◆ EXERCISE DESCRIPTION
Output, exactly as written, the lines below starting at the line containing "Click the Username field label" and ending at the line containing "The height and". Drop the pictures and keep both end lines.

[Pixel coordinate grounding data]
=======
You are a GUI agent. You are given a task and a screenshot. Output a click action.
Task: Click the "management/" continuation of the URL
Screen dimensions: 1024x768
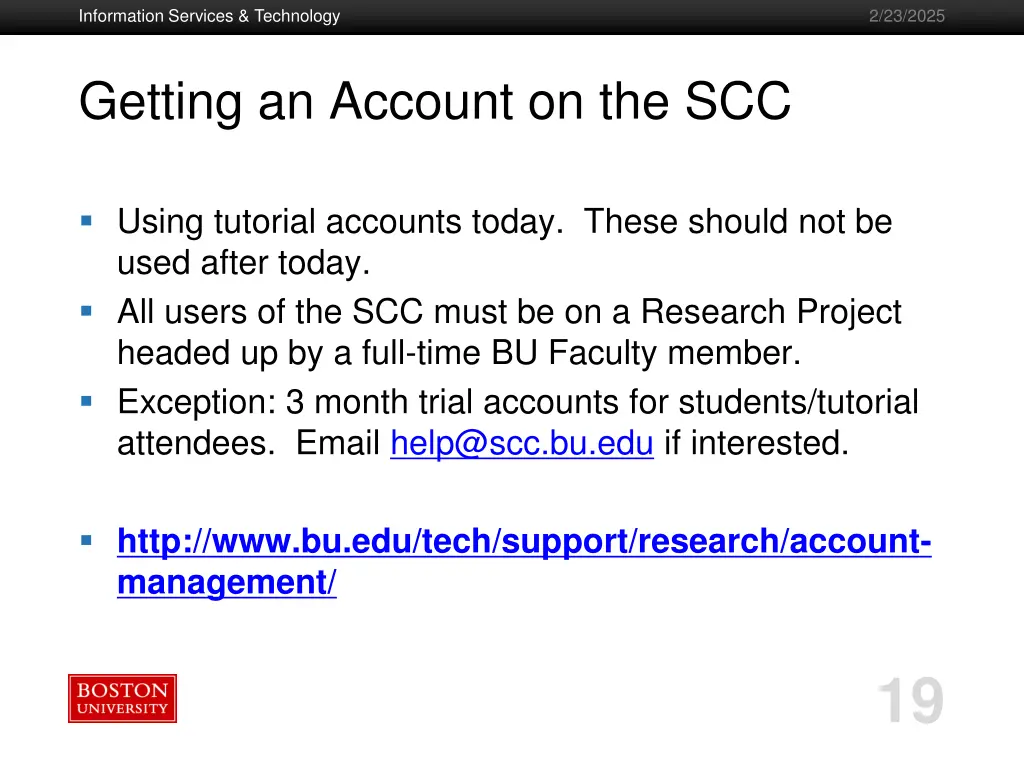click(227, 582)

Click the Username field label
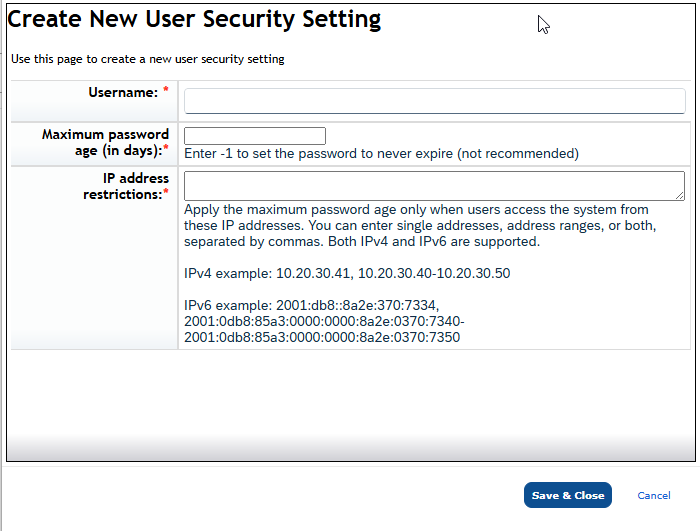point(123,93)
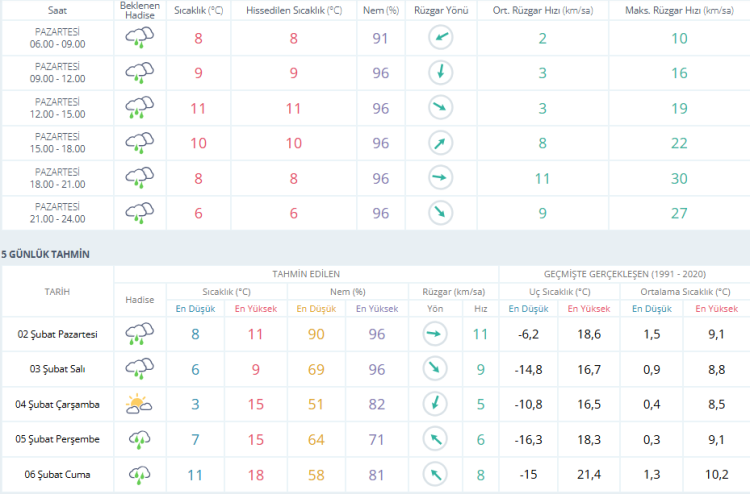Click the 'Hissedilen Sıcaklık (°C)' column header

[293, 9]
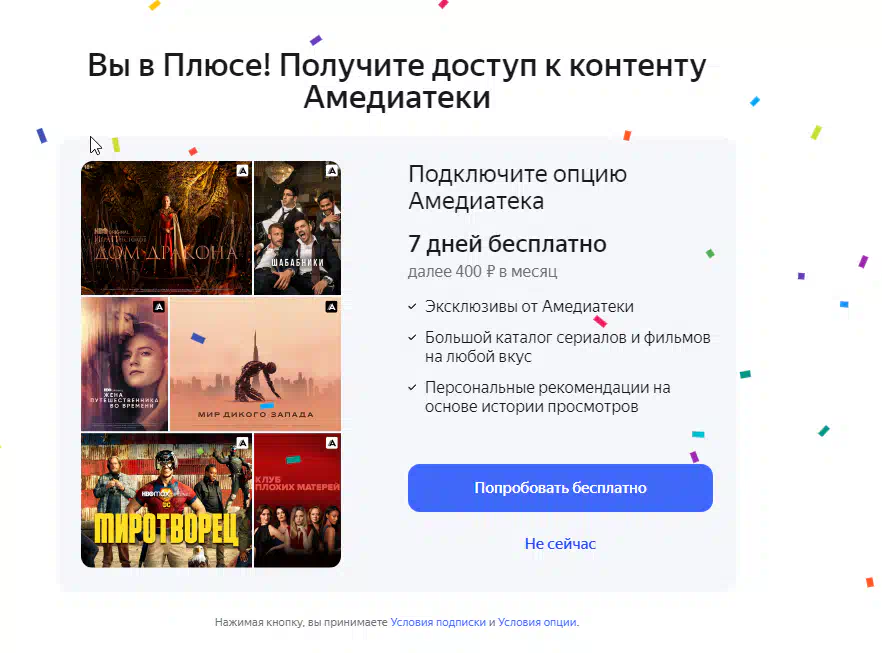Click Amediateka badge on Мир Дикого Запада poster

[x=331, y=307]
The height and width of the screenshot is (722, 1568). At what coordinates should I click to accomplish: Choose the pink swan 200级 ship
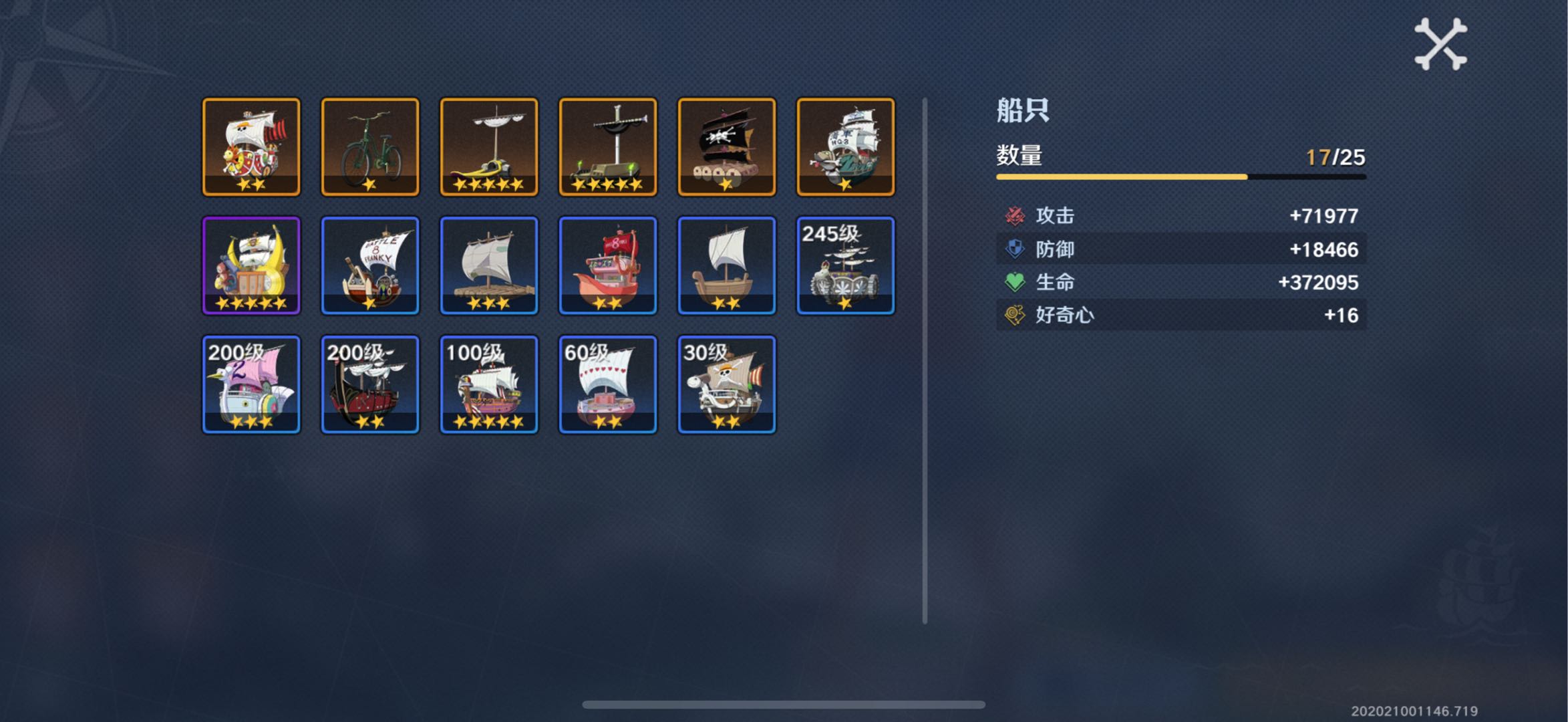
=======
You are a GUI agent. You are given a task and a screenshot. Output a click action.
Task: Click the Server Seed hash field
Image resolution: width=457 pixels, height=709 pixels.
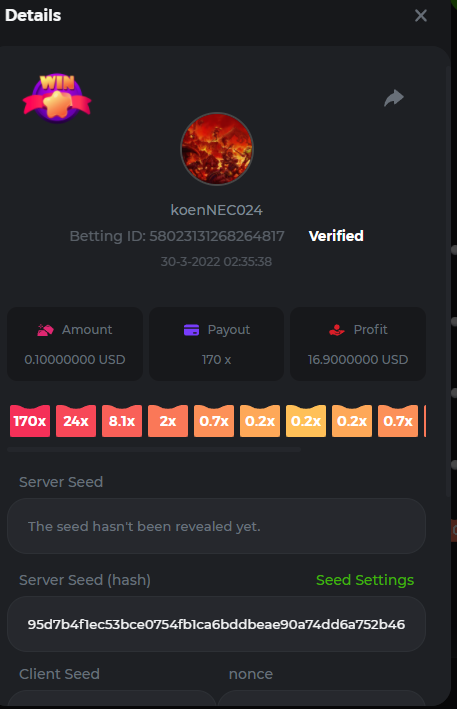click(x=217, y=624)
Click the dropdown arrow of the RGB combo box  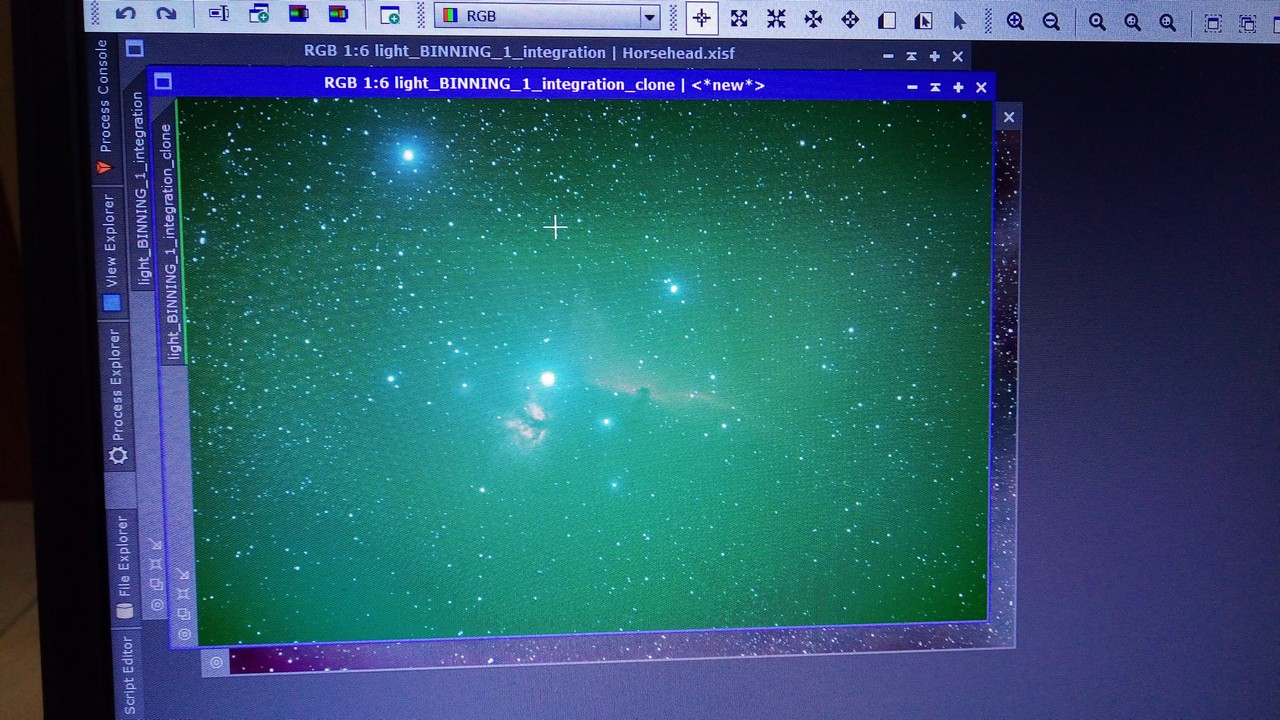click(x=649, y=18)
=======
◆ TASK ANSWER
Click the Username field label
point(123,93)
Click the 'Hissedilen Sıcaklık (°C)' column header

[293, 9]
Click Amediateka badge on Мир Дикого Запада poster

[x=331, y=307]
The height and width of the screenshot is (722, 1568). At what coordinates should I click to accomplish: Choose the pink swan 200级 ship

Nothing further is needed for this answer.